• _Set exercise_
Show each line in the rows below that contains the string "dropdown", copied verbatim.
──────── Supplied records ────────
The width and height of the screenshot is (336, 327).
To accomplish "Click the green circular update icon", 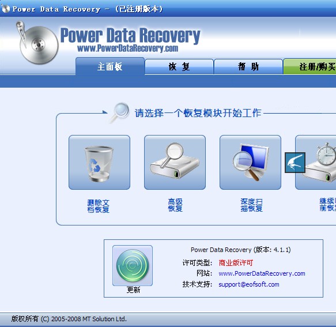I will [133, 265].
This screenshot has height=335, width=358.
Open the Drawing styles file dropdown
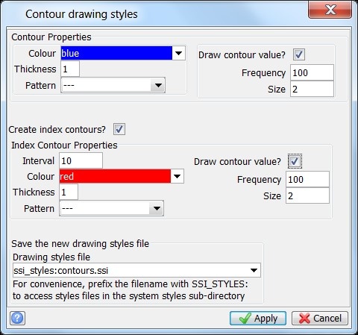point(254,270)
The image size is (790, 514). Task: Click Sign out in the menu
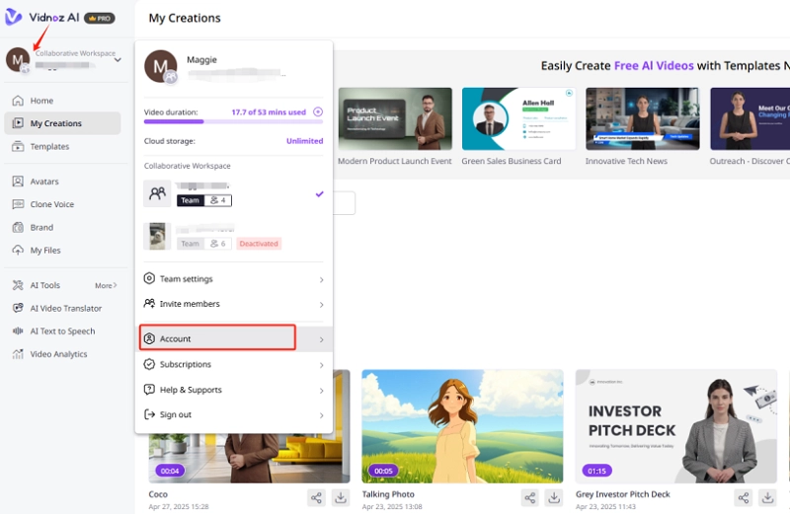[176, 414]
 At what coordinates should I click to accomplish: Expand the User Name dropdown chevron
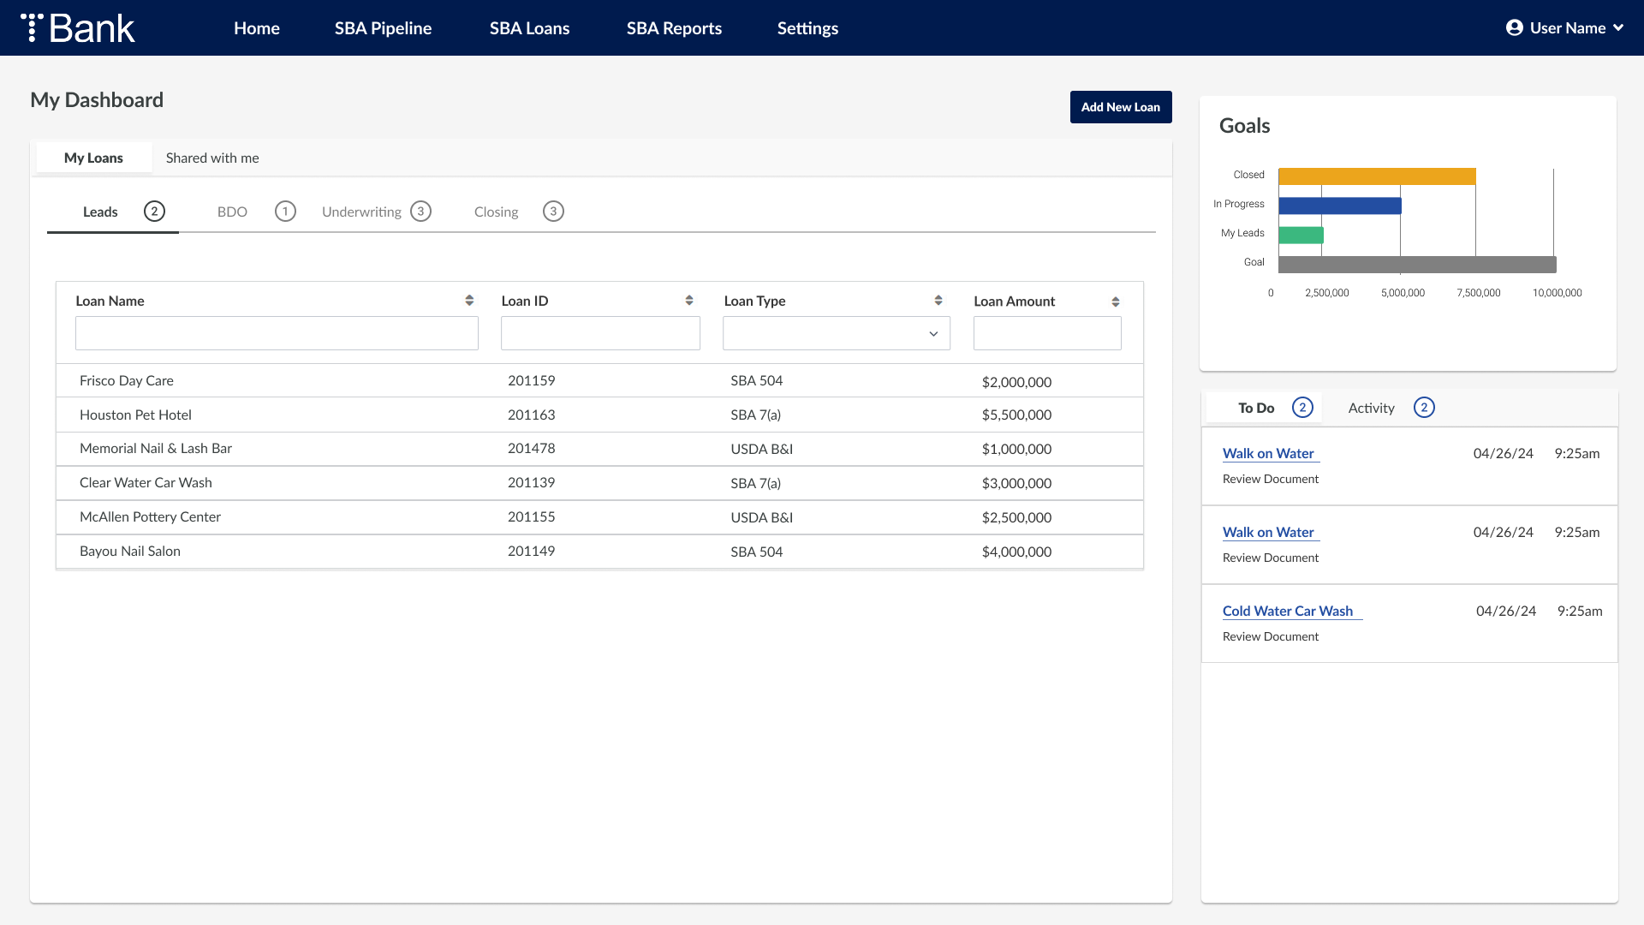click(x=1618, y=27)
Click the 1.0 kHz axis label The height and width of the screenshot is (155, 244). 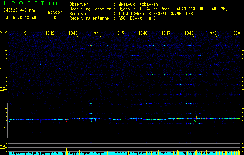[x=3, y=70]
────────
• _Correct response_
Open the Drawing styles file dropdown
 At what coordinates should I click to accomplish: Expand the User Name dropdown chevron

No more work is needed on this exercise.